* REQUIRED WORK:
A set of records appears below. Print them all, word for word.

* INPUT RECORDS:
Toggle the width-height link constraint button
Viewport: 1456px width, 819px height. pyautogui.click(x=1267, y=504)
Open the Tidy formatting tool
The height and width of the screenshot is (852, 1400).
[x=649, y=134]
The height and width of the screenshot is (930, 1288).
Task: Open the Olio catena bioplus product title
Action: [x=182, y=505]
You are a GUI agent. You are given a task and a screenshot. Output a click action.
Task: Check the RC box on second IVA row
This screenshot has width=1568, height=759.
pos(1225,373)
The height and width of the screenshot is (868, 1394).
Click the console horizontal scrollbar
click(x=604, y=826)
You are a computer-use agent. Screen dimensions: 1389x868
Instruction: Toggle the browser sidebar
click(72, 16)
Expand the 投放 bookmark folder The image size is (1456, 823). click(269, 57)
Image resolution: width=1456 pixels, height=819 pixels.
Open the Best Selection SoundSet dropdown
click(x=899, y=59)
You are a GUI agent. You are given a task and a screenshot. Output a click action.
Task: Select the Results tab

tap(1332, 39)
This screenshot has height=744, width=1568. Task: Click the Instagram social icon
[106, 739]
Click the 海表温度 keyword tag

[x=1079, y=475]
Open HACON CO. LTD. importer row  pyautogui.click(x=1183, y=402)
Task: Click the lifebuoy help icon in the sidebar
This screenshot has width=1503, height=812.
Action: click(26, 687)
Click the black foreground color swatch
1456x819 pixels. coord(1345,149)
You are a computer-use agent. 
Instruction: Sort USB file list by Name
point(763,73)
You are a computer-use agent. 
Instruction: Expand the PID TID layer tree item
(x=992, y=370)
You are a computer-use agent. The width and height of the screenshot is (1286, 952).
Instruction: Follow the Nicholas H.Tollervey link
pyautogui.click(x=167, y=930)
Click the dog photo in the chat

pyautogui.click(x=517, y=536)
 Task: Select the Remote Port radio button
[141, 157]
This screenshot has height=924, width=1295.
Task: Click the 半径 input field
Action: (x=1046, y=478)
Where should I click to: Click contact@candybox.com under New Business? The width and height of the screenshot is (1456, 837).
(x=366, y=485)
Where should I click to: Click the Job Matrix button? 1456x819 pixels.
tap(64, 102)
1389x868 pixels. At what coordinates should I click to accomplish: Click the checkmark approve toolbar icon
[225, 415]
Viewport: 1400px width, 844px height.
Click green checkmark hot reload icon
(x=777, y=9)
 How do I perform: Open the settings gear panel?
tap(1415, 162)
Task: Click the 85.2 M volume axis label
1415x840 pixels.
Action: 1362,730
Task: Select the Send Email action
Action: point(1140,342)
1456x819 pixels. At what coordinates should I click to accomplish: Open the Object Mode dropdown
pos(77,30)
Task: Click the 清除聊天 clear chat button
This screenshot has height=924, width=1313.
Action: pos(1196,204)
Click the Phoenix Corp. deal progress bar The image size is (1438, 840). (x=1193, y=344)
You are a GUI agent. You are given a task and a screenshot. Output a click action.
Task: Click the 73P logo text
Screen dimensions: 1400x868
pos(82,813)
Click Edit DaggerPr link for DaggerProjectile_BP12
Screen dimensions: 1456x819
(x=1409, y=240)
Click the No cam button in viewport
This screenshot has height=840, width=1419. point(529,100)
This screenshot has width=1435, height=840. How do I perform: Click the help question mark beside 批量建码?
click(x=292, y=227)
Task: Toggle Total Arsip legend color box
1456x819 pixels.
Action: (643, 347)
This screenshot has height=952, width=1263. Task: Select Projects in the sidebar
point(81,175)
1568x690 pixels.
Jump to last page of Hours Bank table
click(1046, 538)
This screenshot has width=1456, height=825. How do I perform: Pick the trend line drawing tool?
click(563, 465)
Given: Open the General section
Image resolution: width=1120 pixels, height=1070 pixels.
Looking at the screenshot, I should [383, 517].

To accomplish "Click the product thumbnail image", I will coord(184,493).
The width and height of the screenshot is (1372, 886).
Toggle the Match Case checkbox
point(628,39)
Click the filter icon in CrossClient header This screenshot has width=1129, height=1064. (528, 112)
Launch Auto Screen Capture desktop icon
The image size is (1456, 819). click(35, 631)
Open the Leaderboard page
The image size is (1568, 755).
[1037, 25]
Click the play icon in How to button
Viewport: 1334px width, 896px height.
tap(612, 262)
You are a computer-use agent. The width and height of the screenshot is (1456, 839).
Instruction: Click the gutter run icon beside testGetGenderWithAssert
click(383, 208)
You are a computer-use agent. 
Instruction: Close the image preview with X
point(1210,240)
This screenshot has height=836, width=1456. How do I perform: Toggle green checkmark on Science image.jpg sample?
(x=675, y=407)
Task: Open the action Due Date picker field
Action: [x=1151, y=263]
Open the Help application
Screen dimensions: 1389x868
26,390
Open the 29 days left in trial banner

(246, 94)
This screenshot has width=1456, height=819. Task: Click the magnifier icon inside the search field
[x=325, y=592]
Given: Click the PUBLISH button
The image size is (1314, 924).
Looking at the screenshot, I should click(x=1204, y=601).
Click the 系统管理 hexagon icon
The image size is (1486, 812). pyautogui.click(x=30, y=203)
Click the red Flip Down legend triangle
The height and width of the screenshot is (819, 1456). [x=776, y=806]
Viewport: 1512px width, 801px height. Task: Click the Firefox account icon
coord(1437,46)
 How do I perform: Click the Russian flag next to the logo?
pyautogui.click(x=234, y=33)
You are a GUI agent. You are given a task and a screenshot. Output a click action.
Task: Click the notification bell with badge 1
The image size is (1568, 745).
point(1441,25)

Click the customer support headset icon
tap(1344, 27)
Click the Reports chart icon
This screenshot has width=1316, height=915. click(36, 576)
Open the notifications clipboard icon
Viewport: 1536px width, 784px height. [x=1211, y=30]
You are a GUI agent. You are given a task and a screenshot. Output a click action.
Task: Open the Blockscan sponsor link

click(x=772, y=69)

* RESPONSE TO THE EXERCISE:
Toggle the width-height link constraint button
Viewport: 1456px width, 819px height. pyautogui.click(x=1267, y=504)
Open the Tidy formatting tool
The height and width of the screenshot is (852, 1400).
[x=649, y=134]
The height and width of the screenshot is (930, 1288).
Task: Open the Olio catena bioplus product title
Action: [x=182, y=505]
You are a GUI agent. You are given a task and a screenshot. Output a click action.
Task: Check the RC box on second IVA row
This screenshot has width=1568, height=759.
pos(1225,373)
The height and width of the screenshot is (868, 1394).
Click the console horizontal scrollbar
click(x=604, y=826)
You are a computer-use agent. Screen dimensions: 1389x868
Instruction: Toggle the browser sidebar
click(72, 16)
Expand the 投放 bookmark folder The image size is (1456, 823). click(269, 57)
Image resolution: width=1456 pixels, height=819 pixels.
Open the Best Selection SoundSet dropdown
click(x=899, y=59)
You are a GUI agent. You are given a task and a screenshot. Output a click action.
Task: Select the Results tab

tap(1332, 39)
This screenshot has height=744, width=1568. Task: Click the Instagram social icon
[106, 739]
Click the 海表温度 keyword tag

[x=1079, y=475]
Open HACON CO. LTD. importer row  pyautogui.click(x=1183, y=402)
Task: Click the lifebuoy help icon in the sidebar
This screenshot has width=1503, height=812.
Action: click(26, 687)
Click the black foreground color swatch
1456x819 pixels. coord(1345,149)
You are a computer-use agent. 
Instruction: Sort USB file list by Name
point(763,73)
You are a computer-use agent. 
Instruction: Expand the PID TID layer tree item
(x=992, y=370)
You are a computer-use agent. The width and height of the screenshot is (1286, 952).
Instruction: Follow the Nicholas H.Tollervey link
pyautogui.click(x=167, y=930)
Click the dog photo in the chat

pyautogui.click(x=517, y=536)
 Task: Select the Remote Port radio button
[141, 157]
This screenshot has height=924, width=1295.
Task: Click the 半径 input field
Action: (x=1046, y=478)
Where should I click to: Click contact@candybox.com under New Business? The width and height of the screenshot is (1456, 837).
(x=366, y=485)
Where should I click to: Click the Job Matrix button? 1456x819 pixels.
tap(64, 102)
1389x868 pixels. At what coordinates should I click to accomplish: Click the checkmark approve toolbar icon
[225, 415]
Viewport: 1400px width, 844px height.
Click green checkmark hot reload icon
(x=777, y=9)
 How do I perform: Open the settings gear panel?
tap(1415, 162)
Task: Click the 85.2 M volume axis label
1415x840 pixels.
Action: 1362,730
Task: Select the Send Email action
Action: point(1140,342)
1456x819 pixels. At what coordinates should I click to accomplish: Open the Object Mode dropdown
pos(77,30)
Task: Click the 清除聊天 clear chat button
This screenshot has height=924, width=1313.
Action: pos(1196,204)
Click the Phoenix Corp. deal progress bar The image size is (1438, 840). (x=1193, y=344)
You are a GUI agent. You are given a task and a screenshot. Output a click action.
Task: Click the 73P logo text
Screen dimensions: 1400x868
pos(82,813)
Click Edit DaggerPr link for DaggerProjectile_BP12
Screen dimensions: 1456x819
(x=1409, y=240)
Click the No cam button in viewport
This screenshot has height=840, width=1419. point(529,100)
This screenshot has width=1435, height=840. How do I perform: Click the help question mark beside 批量建码?
click(x=292, y=227)
Task: Toggle Total Arsip legend color box
1456x819 pixels.
Action: (643, 347)
This screenshot has height=952, width=1263. Task: Select Projects in the sidebar
point(81,175)
1568x690 pixels.
Jump to last page of Hours Bank table
click(1046, 538)
This screenshot has width=1456, height=825. How do I perform: Pick the trend line drawing tool?
click(563, 465)
Given: Open the General section
Image resolution: width=1120 pixels, height=1070 pixels.
Looking at the screenshot, I should [383, 517].

To accomplish "Click the product thumbnail image", I will coord(184,493).
The width and height of the screenshot is (1372, 886).
Toggle the Match Case checkbox
point(628,39)
Click the filter icon in CrossClient header This screenshot has width=1129, height=1064. (528, 112)
Launch Auto Screen Capture desktop icon
The image size is (1456, 819). click(35, 631)
Open the Leaderboard page
The image size is (1568, 755).
[1037, 25]
Click the play icon in How to button
Viewport: 1334px width, 896px height.
tap(612, 262)
You are a computer-use agent. The width and height of the screenshot is (1456, 839).
Instruction: Click the gutter run icon beside testGetGenderWithAssert
click(383, 208)
You are a computer-use agent. 
Instruction: Close the image preview with X
point(1210,240)
This screenshot has height=836, width=1456. How do I perform: Toggle green checkmark on Science image.jpg sample?
(x=675, y=407)
Task: Open the action Due Date picker field
Action: [x=1151, y=263]
Open the Help application
Screen dimensions: 1389x868
26,390
Open the 29 days left in trial banner

(246, 94)
This screenshot has width=1456, height=819. Task: Click the magnifier icon inside the search field
[x=325, y=592]
Given: Click the PUBLISH button
The image size is (1314, 924).
Looking at the screenshot, I should click(x=1204, y=601).
Click the 系统管理 hexagon icon
The image size is (1486, 812). pyautogui.click(x=30, y=203)
Click the red Flip Down legend triangle
The height and width of the screenshot is (819, 1456). [x=776, y=806]
Viewport: 1512px width, 801px height. Task: Click the Firefox account icon
coord(1437,46)
 How do I perform: Click the Russian flag next to the logo?
pyautogui.click(x=234, y=33)
You are a GUI agent. You are given a task and a screenshot. Output a click action.
Task: Click the notification bell with badge 1
The image size is (1568, 745).
point(1441,25)

Click the customer support headset icon
tap(1344, 27)
Click the Reports chart icon
This screenshot has width=1316, height=915. click(36, 576)
Open the notifications clipboard icon
Viewport: 1536px width, 784px height. [x=1211, y=30]
You are a GUI agent. You are given a task and a screenshot. Output a click action.
Task: Open the Blockscan sponsor link

click(x=772, y=69)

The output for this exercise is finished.